Image Generator with Variational Autoencoder (VAE) and Generative Adversarial Network (GAN)

In this project I plan to use various methods to generate Pokemon and other images, including variational autoencoders (VAEs), generative adversarial networks (GANs), and VAE-GANs.

Image Generator with Variational Autoencoder (VAE) and Generative Adversarial Network (GAN)

I created a PyTorch implementation of a Variational Autoencoder (VAE) and a Generative Adversarial Network (GAN) for generating images. The VAE architecture is designed to learn the underlying distribution of pixel art and generate new samples from this distribution. The GAN architecture focuses on trying to create images that can't be easily distinguished from the original dataset.

Overview

A Variational Autoencoder is a generative model that learns a compressed, latent representation of data. It consists of two main components:

Encoder: The encoder network takes an input image and compresses it into a lower-dimensional latent vector. This vector represents the essential features of the input image. The encoder outputs the mean $\mu$ and log variance $\sigma$ of a distribution in the latent space.
Decoder: The decoder network takes a sample from the latent space (obtained by reparameterization using $\mu$ and $\sigma$) and attempts to reconstruct the original image.

A Generative Adversarial Network is comprised of a generator and a discriminator trained simultaneously and in connection with each other. This adversarial training essentially allows the discriminator to improve, making the generator's task harder and harder and ultimately producing a more realistic and robust image generator.

Discriminator: The discriminator accepts an image and outputs the probability that the image is real given the training data.
Generator: The generator takes in a random noise vector and generates a new (fake) image. The goal of the model is to produce realistic enough data to fool the discriminator.

Datasets

I used a pixel art dataset that is available on Kaggle. It contains 89,000 16x16 RGB pixel art images. A few example images from the data are shown below.
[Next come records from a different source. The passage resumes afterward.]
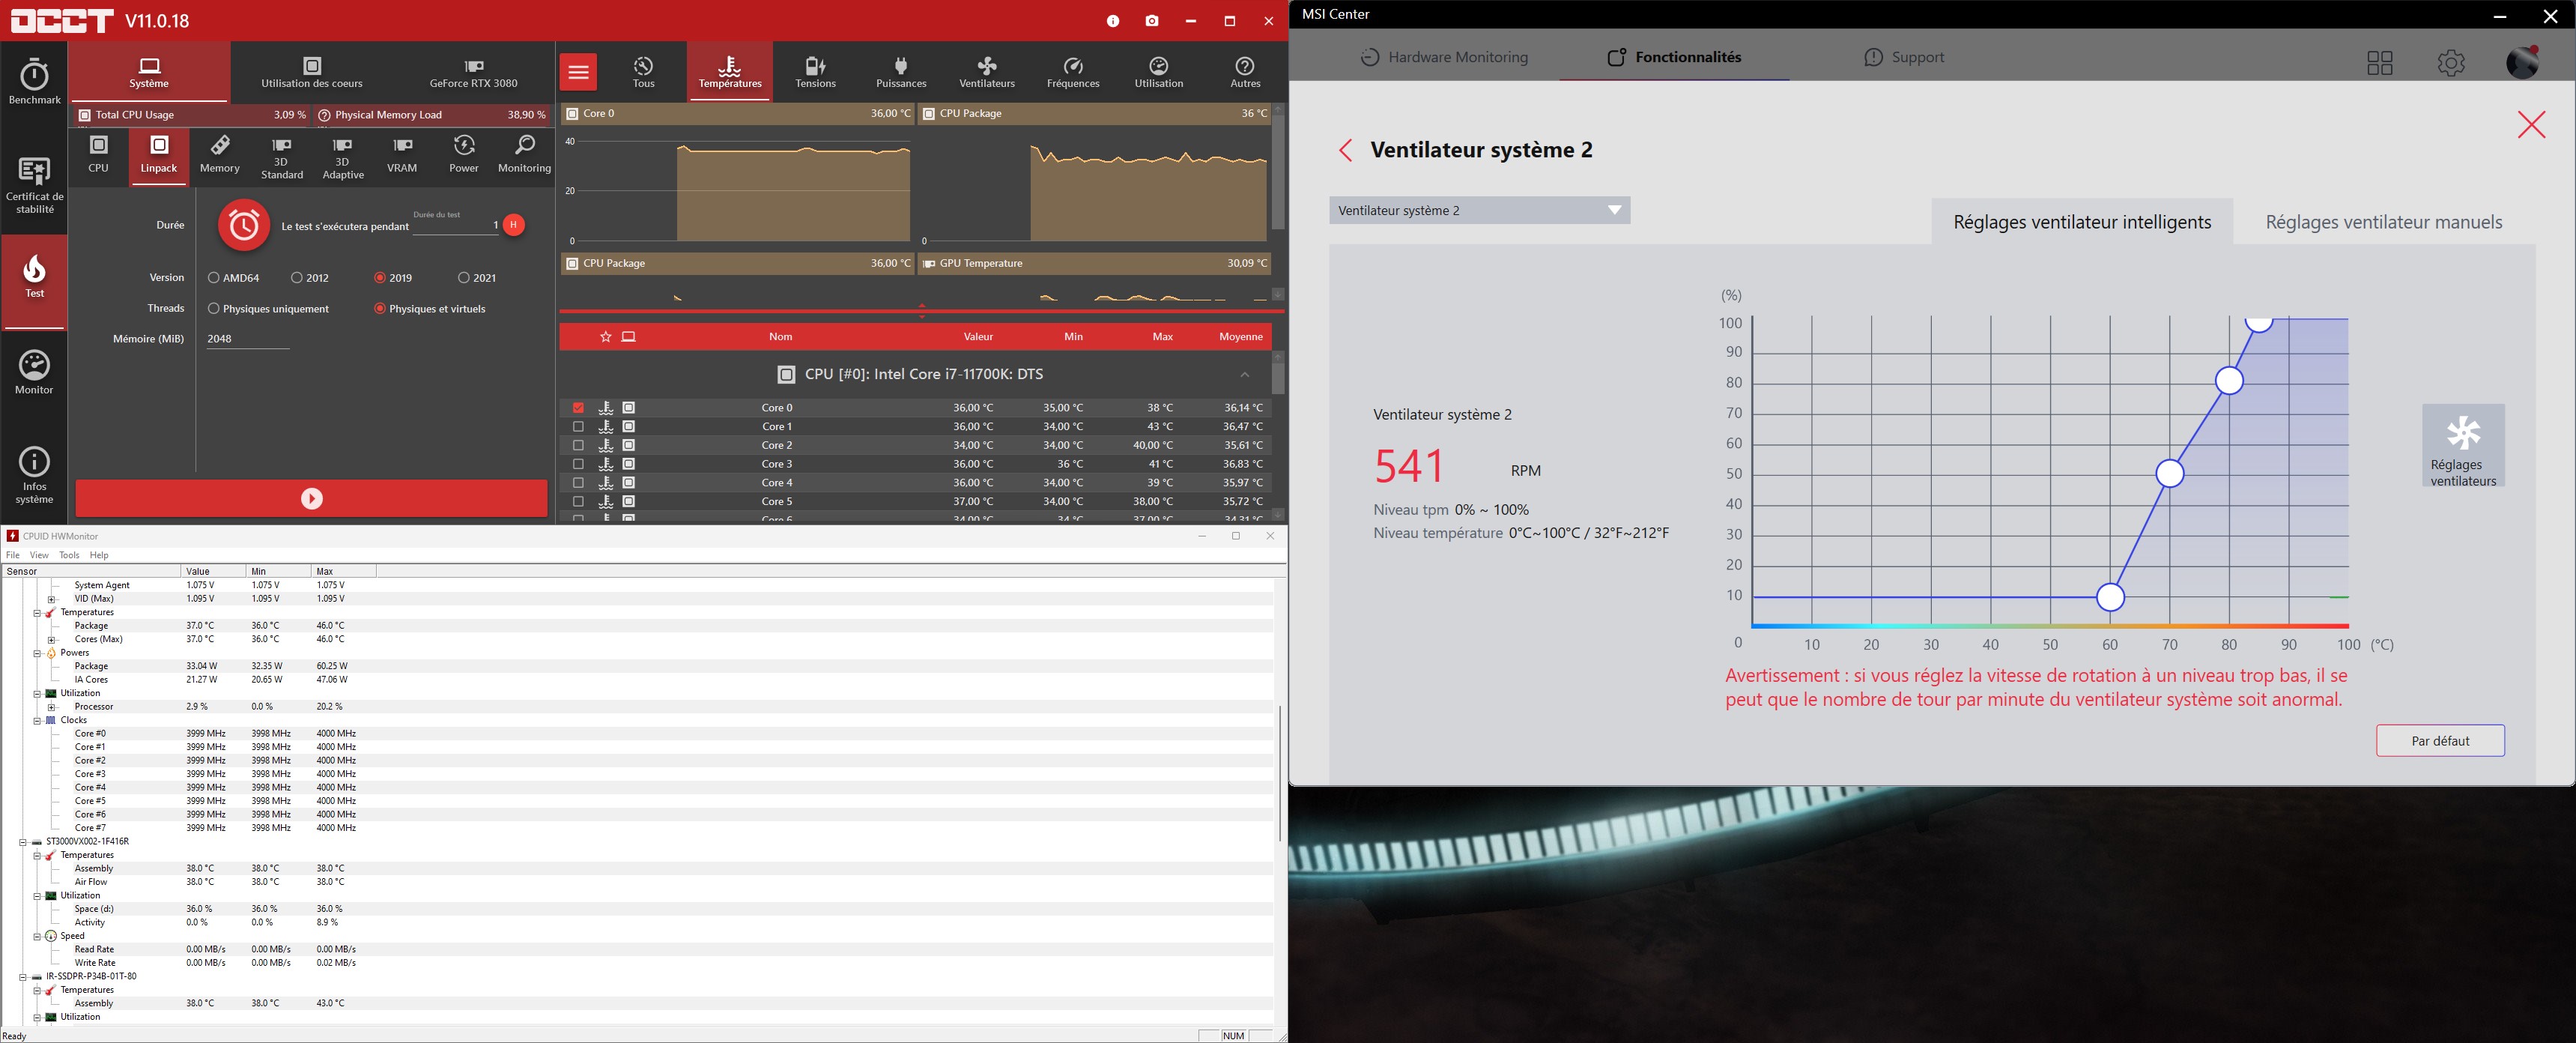Check the Core 1 row checkbox

[x=578, y=427]
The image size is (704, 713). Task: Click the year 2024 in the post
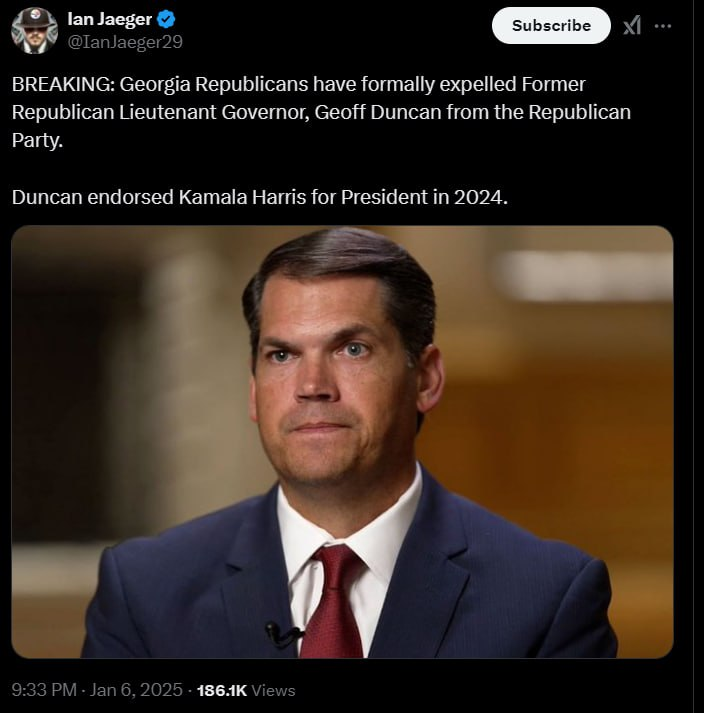[x=480, y=196]
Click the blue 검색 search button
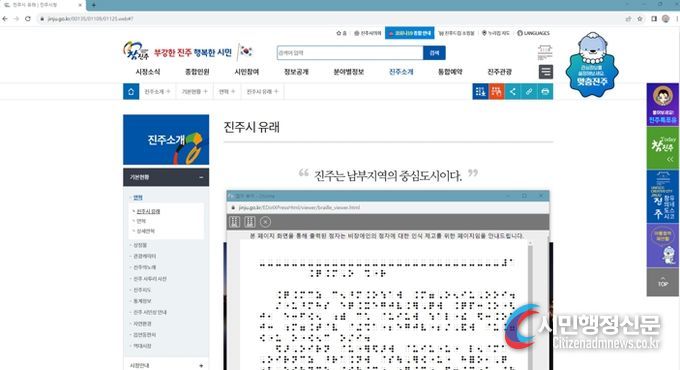680x370 pixels. (x=434, y=53)
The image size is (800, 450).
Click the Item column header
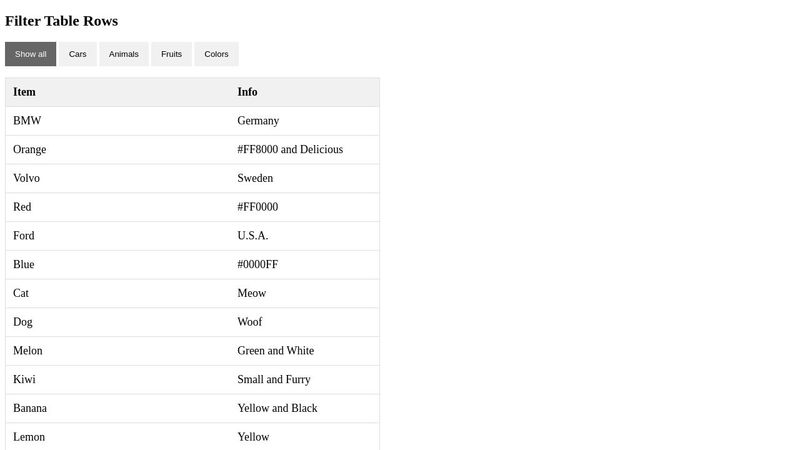(x=24, y=92)
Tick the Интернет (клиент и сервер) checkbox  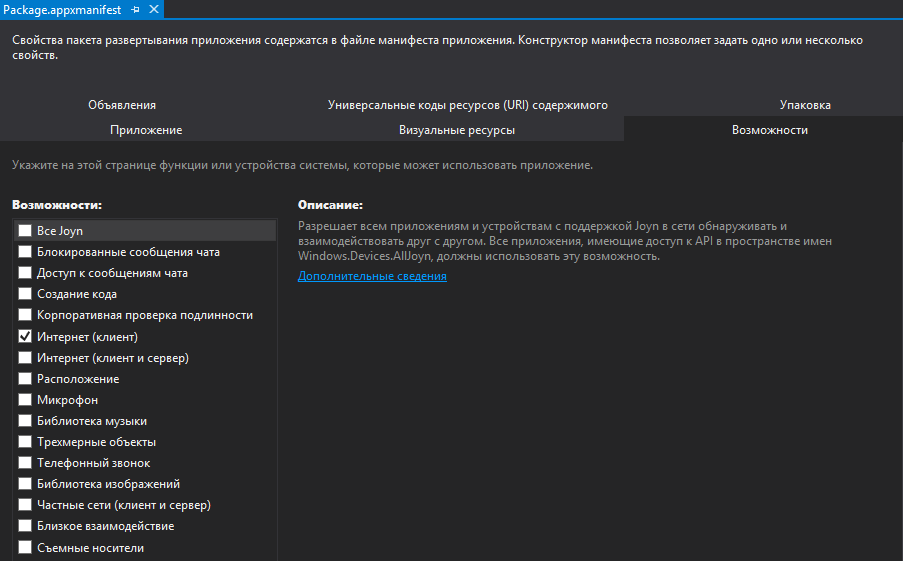[25, 358]
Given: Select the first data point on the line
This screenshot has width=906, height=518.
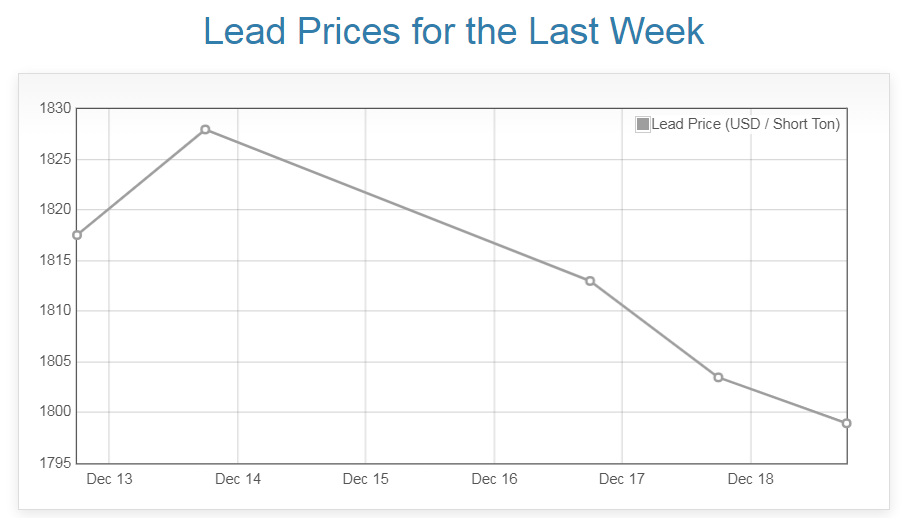Looking at the screenshot, I should click(77, 235).
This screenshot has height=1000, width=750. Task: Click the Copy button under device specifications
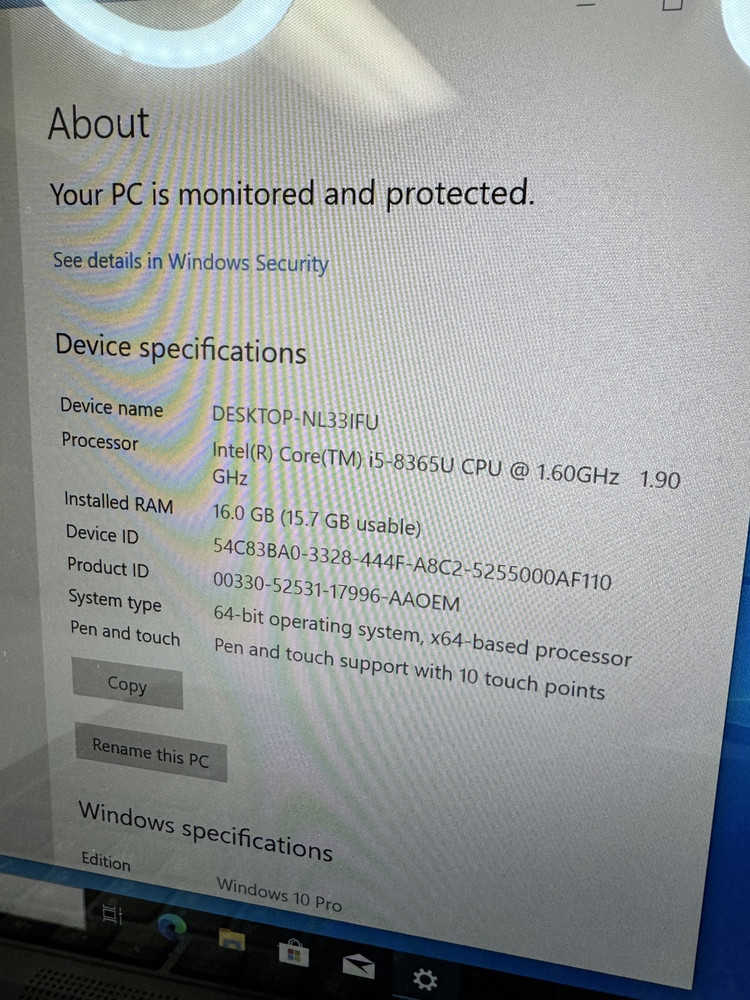click(128, 684)
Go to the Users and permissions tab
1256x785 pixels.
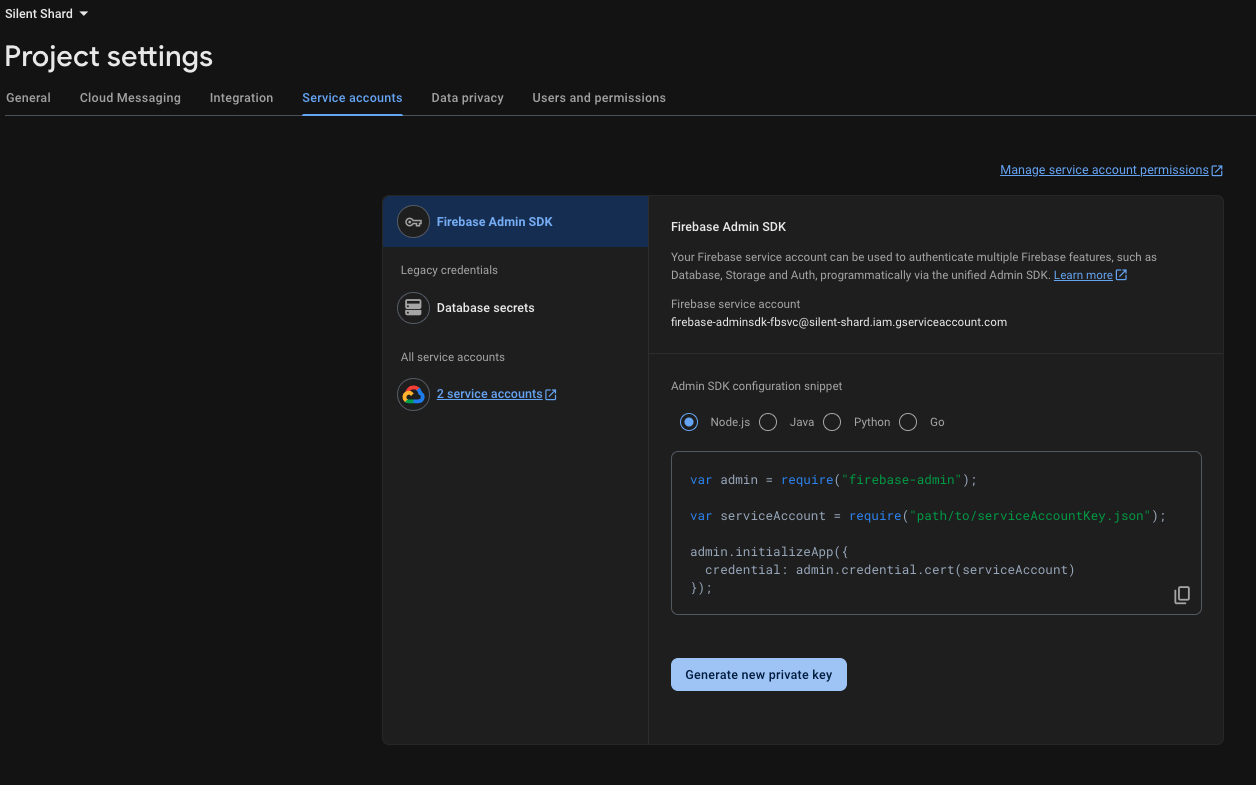598,97
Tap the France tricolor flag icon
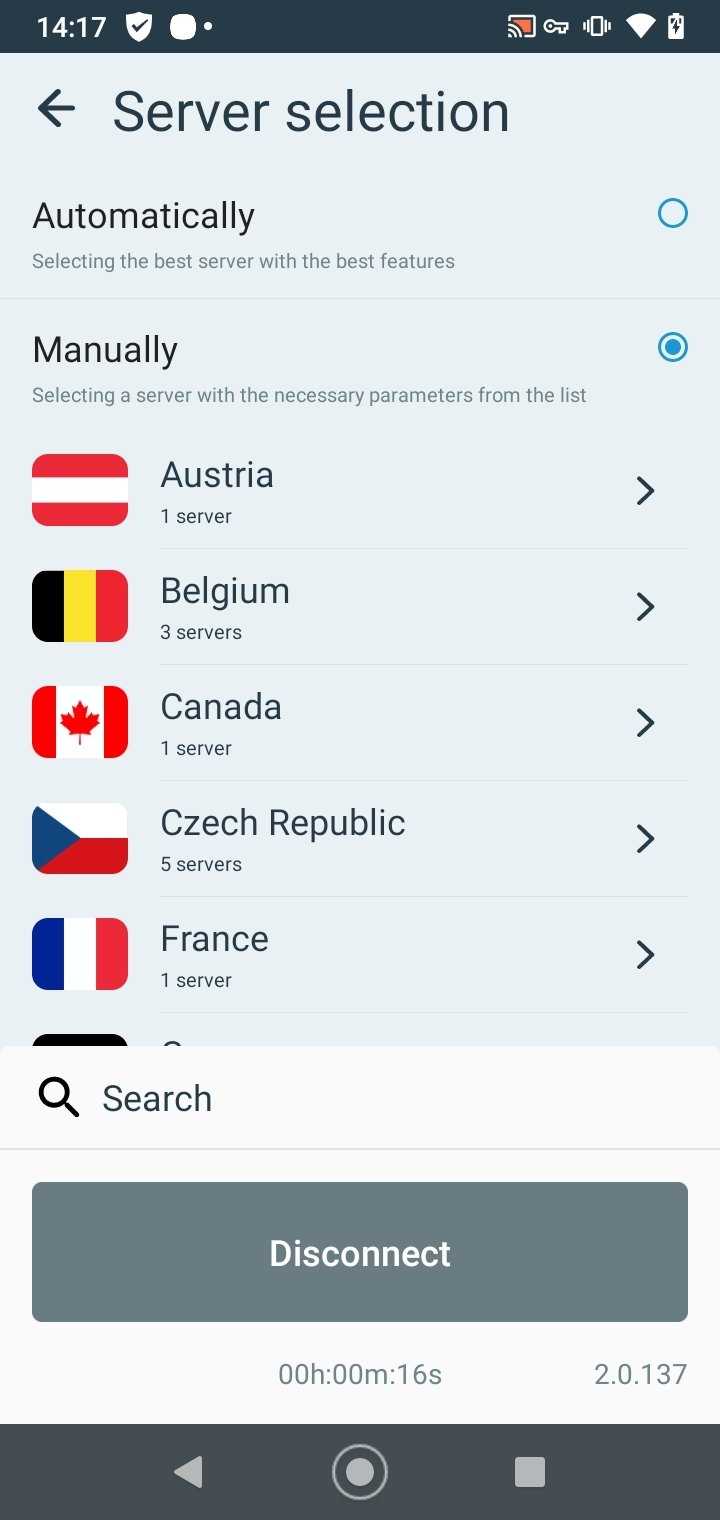 point(80,954)

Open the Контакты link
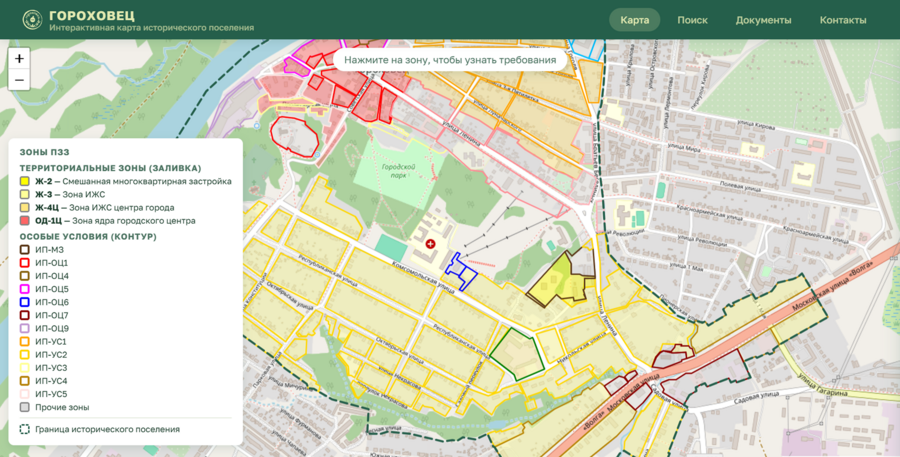[843, 20]
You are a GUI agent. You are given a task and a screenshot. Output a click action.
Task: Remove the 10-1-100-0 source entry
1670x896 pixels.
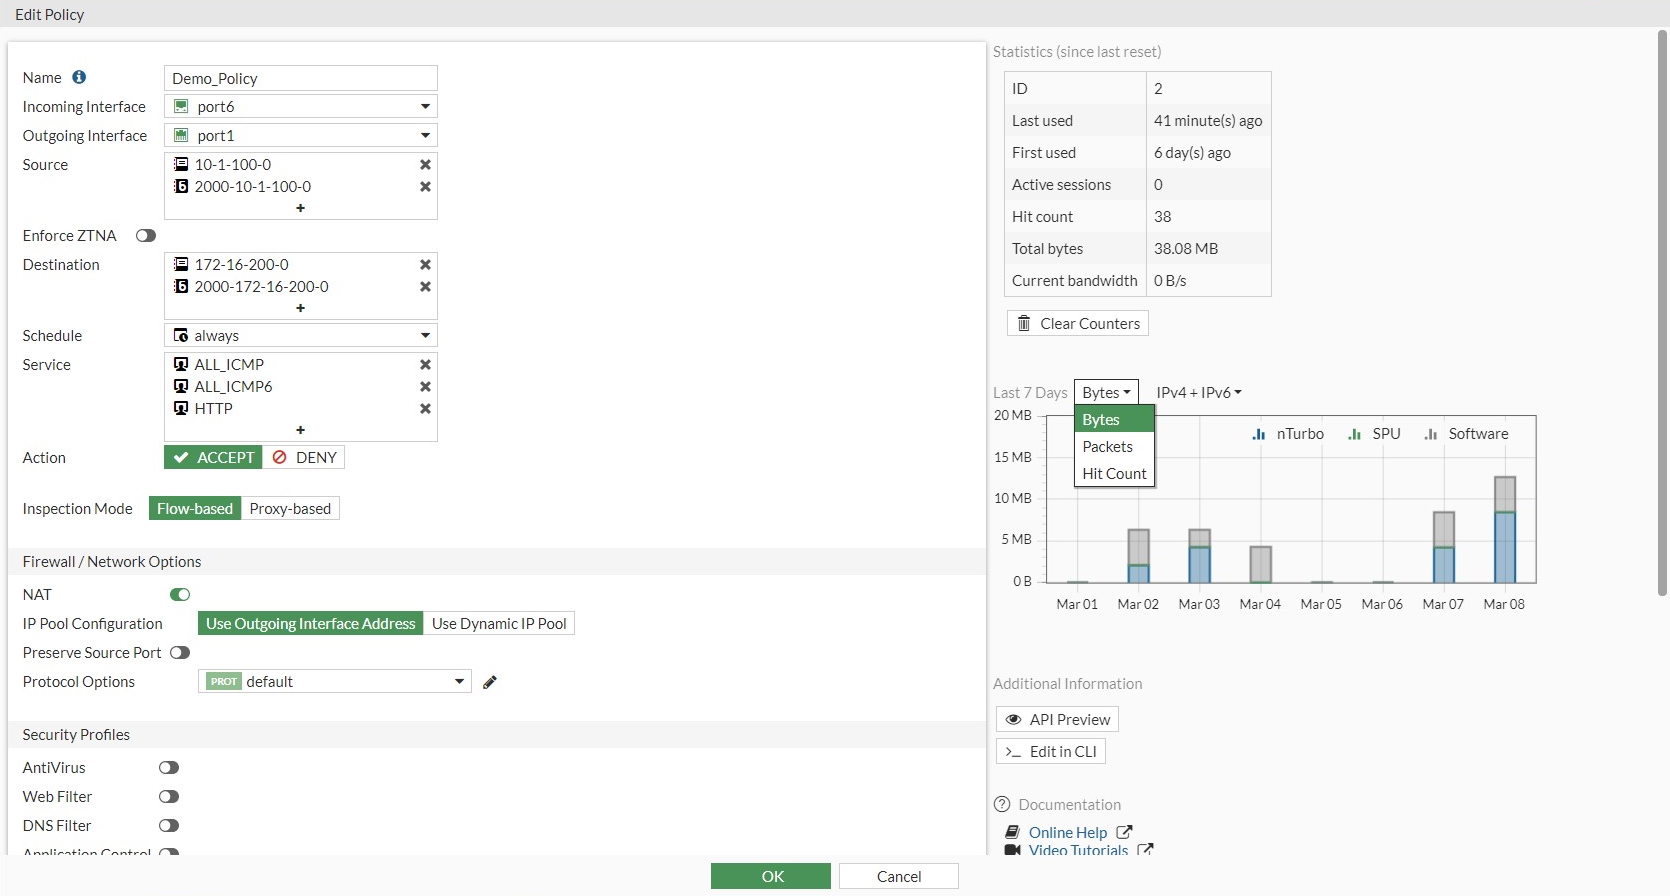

I also tested the variational autoencoder model on an anime faces dataset from Kaggle. It contains 63,632 images.

Architecture

Variational Autoencoder

The architecture of the VAE used in this project is shown below. It is made up of convolutional layers. For pixel art the hidden dimensions I used were 32, 64, and 128, but the VanillaVAE class is meant to be adaptable for any number of layers. Check the pixelart_pipeline file under src/pipelines for the specific implementation. For the anime face generation, I used up to 512 hidden dimensions.

Encoder:

Input: 16x16x3 pixel art images, or 64x64x3 for anime art images.
Convolutional layers (Conv2D) with kernel size 3, stride 2, and padding 1 are used to downsample the input and extract features.
Batch Normalization (BatchNorm2D) and LeakyReLU activation are applied after each convolutional layer.
The output of the convolutional layers is flattened and passed through two linear layers to obtain the mean (μ) and log variance (logvar) of the latent distribution.

Latent Space:

The latent vector z is sampled from a normal distribution using the reparameterization trick: z = μ + σ * ε, where ε ~ N(0,1) and σ = exp(0.5 * logvar).

Decoder:

The decoder takes the latent vector z as input.
A linear layer maps the latent vector back to the last hidden layer (128).
Convolutional transpose layers (ConvTranspose2d) with kernel size 3, stride 2, padding 1, and output padding 1 are used to upsample the feature maps.
Batch Normalization and LeakyReLU activation are applied after each ConvTranspose2d layer.
The final layer consists of a ConvTranspose2d layer followed by a Conv2D layer with a TanH activation function to produce the reconstructed image.

Loss Function

The loss function is a standard reconstruction error and KL Divergence loss (which attempts to structure the latent space to be more like a Gaussian distribution).

Code

The code for the VAE is implemented in PyTorch and is available in the src/model_architectures/VAE/model/vae_model.py file. The VanillaVAE class defines the architecture and the encode, decode, and forward methods. I implemented a PyTorch training class, which runs each epoch, updates the model weights, and tracks loss and images over time. This is located under src/training_scripts/train_vae.py. See below for a full example implementation using this classes. If you follow the installation instructions provided further down below, you can interact with these classes in your own scripts simply by importing the library elements.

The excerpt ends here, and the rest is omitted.